Toronto Star

Film Centre honours Don McKellar

- Debra Yeo

Actor, producer, writer, director and Tony Award winner Don McKellar is being recognized by the Canadian Film Centre for his body of work.

The CFC will present McKellar with its 2016 Award for Creative Excellence at a reception in Beverly Hills on March 23.

“Don is a real creative force in the industry; a quadruple threat working in film, television and theatre as an actor, writer, producer and director.
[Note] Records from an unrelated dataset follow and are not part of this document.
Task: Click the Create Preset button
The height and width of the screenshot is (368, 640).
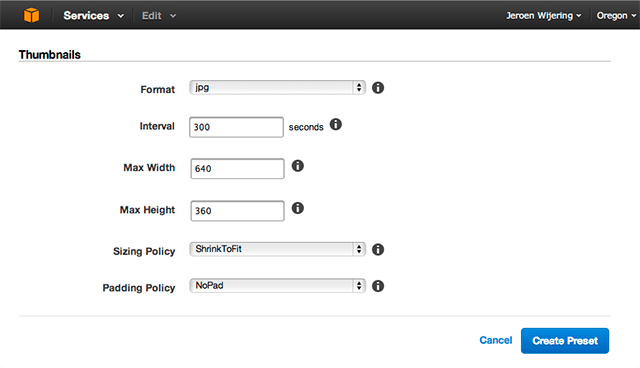Action: 565,341
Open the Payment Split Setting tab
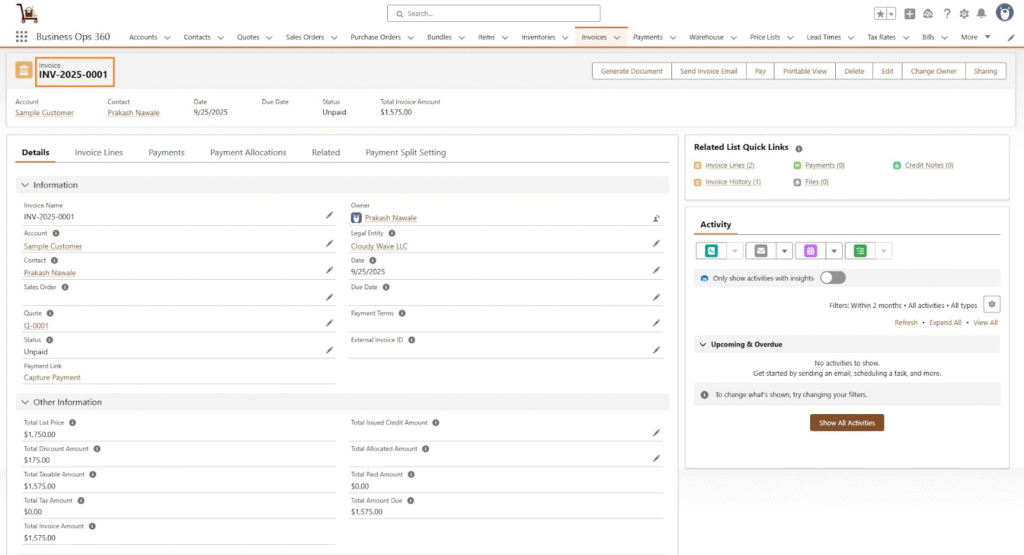 pos(405,152)
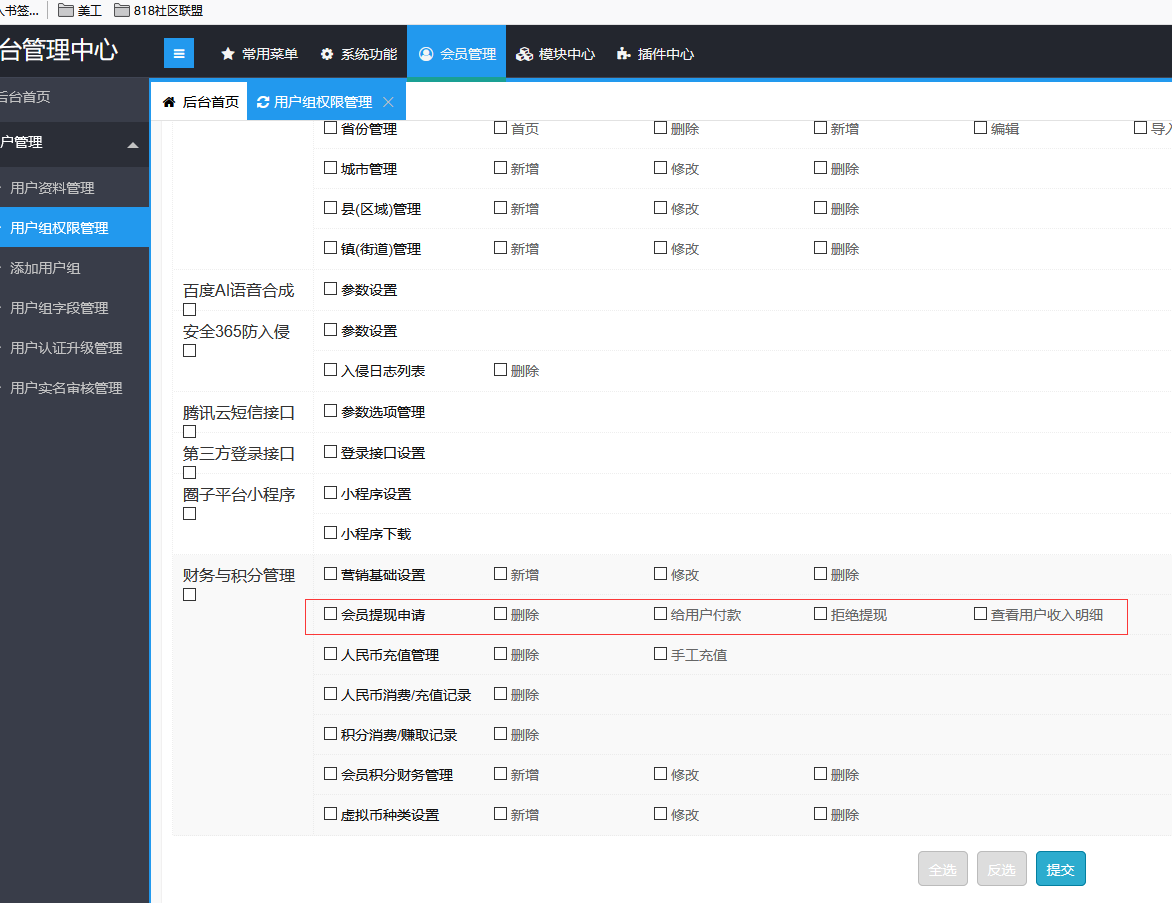Enable the 给用户付款 permission checkbox
The image size is (1172, 903).
pyautogui.click(x=660, y=614)
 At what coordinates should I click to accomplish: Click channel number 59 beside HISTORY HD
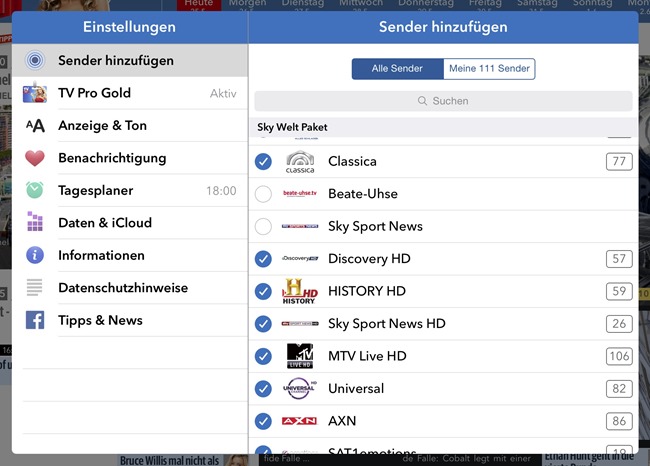619,291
He truly represents the world-class storytelle­rs who come out of the CFC and we are proud to call him a CFC alumnus,” Slawko Klymkiw, CEO of the film centre, said in a news release.

To call McKellar’s three-decade career prolific is almost an understate­ment.

After starting out in theatre, form- ing the Augusta Group with his late wife Tracy Wright and playwright Daniel Brooks, McKellar wrote the screenplay for Bruce McDonald’s 1989 film Roadkill.

His writing credits include the films Thirty Two Short Films About Glenn Gould, The Red Violin and Blindness. As an actor, he has appeared in David Cronenberg’s eXistenZ; Atom Egoyan’s Exotica and Where the Truth Lies; and Last Night, which he also wrote and directed and for which he received the Prix de la Jeunesse at Cannes. He won a Directors Guild of Canada Award for Best Direction in 2014 for The Grand Seduction. And he has co-starred in TV series such as Slings and Arrows and, recently, Sensitive Skin with Kim Cattrall.

McKellar won the Tony Award in 2006 for Best Book of a Musical for The Drowsy Chaperone, which he cowrote with Bob Martin.